## Document extract
↓↓↓

FILE PHOTO: Cancer cells are seen on a large screen connected to a microscope at the CeBit computer fair in Hanover, Germany, March, 6, 2012. REUTERS/Fabian Bimmer/File Photo FILE PHOTO: Cancer cells are seen on a large screen connected to a microscope at the CeBit computer fair in Hanover, Germany, March, 6, 2012. REUTERS/Fabian Bimmer/File Photo

Cancer has overtaken heart disease as the leading cause of death in wealthy countries and could become the world’s biggest killer within just a few decades if current trends persist, researchers said on Tuesday.

Publishing the findings of two large studies in The Lancet medical journal, the scientists said they showed evidence of a new global “epidemiologic transition” between different types of chronic disease.

While cardiovascular disease remains, for now, the leading cause of mortality worldwide among middle-aged adults - accounting for 40 per cent of all deaths - that is no longer the case in high-income countries, where cancer now kills twice as many people as heart disease, the findings showed.

↑↑↑

## Items from a data source

↓↓↓

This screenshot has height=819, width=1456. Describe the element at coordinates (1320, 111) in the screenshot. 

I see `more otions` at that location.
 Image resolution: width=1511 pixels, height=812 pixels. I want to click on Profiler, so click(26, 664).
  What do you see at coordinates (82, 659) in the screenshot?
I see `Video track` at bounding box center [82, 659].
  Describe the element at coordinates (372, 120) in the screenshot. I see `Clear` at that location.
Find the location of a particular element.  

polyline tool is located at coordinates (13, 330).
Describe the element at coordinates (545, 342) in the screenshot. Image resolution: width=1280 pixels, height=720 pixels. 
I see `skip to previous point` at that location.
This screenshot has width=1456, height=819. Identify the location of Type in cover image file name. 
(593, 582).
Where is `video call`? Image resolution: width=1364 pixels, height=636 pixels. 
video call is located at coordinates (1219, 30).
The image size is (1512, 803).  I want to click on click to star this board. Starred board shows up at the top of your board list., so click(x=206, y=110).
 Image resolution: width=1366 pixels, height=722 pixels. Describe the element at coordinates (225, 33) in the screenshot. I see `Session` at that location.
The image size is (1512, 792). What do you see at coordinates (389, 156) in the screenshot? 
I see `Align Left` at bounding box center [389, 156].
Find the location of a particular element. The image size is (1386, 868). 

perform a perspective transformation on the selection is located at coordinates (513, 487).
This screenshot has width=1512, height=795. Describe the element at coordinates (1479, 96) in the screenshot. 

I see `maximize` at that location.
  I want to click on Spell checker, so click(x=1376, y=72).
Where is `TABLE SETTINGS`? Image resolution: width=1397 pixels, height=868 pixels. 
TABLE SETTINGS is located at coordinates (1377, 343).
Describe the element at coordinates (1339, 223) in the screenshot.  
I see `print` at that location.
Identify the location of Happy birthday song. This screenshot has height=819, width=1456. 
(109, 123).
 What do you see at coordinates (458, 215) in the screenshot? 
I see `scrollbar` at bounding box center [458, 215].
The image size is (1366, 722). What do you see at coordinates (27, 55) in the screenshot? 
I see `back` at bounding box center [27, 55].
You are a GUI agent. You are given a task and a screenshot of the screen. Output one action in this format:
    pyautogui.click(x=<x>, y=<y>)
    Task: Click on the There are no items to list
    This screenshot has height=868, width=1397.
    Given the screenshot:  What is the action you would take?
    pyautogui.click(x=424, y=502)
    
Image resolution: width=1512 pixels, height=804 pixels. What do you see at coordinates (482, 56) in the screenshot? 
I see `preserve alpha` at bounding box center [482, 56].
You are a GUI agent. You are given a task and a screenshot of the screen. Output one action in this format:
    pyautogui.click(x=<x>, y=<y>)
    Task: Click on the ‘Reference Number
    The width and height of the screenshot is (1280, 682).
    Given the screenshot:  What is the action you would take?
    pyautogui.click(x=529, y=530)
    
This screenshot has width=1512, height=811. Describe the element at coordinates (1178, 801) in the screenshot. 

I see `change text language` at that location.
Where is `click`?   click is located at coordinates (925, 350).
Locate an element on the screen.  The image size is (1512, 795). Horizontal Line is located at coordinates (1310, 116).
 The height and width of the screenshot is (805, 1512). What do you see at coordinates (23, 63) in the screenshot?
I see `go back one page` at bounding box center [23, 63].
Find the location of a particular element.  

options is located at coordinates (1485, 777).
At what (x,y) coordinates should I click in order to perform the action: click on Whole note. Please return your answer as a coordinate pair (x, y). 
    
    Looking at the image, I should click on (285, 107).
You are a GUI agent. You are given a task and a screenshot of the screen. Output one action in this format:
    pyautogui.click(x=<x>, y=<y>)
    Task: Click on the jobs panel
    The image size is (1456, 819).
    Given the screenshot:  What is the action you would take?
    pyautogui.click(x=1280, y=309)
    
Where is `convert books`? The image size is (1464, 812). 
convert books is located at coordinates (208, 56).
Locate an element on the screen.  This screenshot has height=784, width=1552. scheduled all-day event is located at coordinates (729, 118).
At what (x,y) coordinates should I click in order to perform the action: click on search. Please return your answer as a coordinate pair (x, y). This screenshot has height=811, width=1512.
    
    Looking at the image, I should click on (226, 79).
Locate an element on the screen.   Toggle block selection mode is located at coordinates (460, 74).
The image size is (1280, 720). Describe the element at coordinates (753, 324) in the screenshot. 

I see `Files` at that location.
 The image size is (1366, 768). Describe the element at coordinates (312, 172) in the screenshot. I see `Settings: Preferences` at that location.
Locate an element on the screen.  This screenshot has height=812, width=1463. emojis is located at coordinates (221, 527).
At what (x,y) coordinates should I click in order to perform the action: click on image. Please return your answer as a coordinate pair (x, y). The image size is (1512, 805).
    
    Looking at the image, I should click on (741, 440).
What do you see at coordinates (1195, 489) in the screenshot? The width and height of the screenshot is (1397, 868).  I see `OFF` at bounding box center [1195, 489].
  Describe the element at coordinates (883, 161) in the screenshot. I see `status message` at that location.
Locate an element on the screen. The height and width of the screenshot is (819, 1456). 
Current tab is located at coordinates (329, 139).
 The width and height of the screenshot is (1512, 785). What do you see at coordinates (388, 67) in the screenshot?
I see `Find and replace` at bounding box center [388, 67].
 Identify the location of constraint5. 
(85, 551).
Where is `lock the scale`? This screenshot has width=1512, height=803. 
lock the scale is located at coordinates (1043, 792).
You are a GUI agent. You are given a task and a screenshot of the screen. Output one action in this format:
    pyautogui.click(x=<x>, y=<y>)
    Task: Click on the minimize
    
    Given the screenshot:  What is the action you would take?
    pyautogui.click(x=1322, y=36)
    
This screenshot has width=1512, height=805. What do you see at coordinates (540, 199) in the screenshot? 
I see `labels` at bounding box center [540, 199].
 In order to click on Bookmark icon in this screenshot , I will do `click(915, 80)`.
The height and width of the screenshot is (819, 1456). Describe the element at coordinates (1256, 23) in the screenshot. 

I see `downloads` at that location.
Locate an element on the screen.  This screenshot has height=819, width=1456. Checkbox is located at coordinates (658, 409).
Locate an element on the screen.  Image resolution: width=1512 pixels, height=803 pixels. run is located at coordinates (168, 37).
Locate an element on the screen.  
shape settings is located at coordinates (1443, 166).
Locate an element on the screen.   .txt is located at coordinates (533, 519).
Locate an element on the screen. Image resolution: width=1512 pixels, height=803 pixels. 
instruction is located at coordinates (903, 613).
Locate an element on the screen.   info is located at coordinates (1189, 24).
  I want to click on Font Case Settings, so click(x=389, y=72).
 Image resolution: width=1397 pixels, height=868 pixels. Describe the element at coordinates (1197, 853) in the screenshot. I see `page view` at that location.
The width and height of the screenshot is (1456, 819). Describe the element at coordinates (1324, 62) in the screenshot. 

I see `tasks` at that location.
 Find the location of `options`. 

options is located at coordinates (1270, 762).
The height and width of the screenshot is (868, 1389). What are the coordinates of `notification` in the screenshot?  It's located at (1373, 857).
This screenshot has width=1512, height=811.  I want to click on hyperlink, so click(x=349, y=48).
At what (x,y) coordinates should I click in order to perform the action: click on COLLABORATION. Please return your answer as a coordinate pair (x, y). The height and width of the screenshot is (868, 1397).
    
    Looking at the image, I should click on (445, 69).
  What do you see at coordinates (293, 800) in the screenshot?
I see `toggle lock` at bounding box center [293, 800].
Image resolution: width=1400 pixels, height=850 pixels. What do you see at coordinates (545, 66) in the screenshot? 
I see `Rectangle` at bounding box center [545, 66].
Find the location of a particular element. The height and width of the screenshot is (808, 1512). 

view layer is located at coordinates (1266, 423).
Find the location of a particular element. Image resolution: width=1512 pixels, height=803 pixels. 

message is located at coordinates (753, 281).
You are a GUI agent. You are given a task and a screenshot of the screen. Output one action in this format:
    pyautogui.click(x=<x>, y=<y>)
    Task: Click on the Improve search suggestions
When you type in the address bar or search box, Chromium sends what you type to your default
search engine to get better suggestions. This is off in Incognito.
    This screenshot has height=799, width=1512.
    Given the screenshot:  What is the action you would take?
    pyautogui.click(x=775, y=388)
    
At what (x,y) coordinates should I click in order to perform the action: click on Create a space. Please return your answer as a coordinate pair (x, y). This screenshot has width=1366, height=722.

↑↑↑

## Parts of the exercise
1. Answer these questions from the cancer mortality passage.
(a) In which journal were the two studies published?
(b) What share of all deaths among middle-aged adults worldwide does cardiovascular disease account for?
(c) In high-income countries, how many people does cancer kill compared with heart disease?
2. Write the next part of the cancer mortality passage, picking up after its final sentence.
The data play no part in the work on the cancer mortality passage.

## Replies
1.
(a) The Lancet
(b) 40 per cent
(c) Twice as many

2.
“Our report found cancer to be the second most common cause of death globally in 2017, accounting for 26 per cent of all deaths. But as (heart disease) rates continue to fall, cancer could likely become the leading cause of death worldwide, within just a few decades,” said Gilles Dagenais, a professor at Quebec’s Laval University in Canada who co-led the work.

Of an estimated 55 million deaths in the world in 2017, the researchers said, around 17.7 million were due to cardiovascular disease - a group of conditions that includes heart failure, angina, heart attack and stroke.

Around 70 per cent of all cardiovascular cases and deaths are due to modifiable risks such as high blood pressure, high cholesterol, diet, smoking and other lifestyle factors, reports Reuters.

In high-income countries, common treatment with cholesterol-lowering statins and blood-pressure medicines have helped bring rates of heart disease down dramatically in the past few decades.

Dagenais’ team said their findings suggest that the higher rates of heart-disease deaths in low-income countries may be mainly due to a lower quality of healthcare.

The research found first hospitalisation rates and heart disease medication use were both substantially lower in poorer and middle-income countries than in wealthy ones.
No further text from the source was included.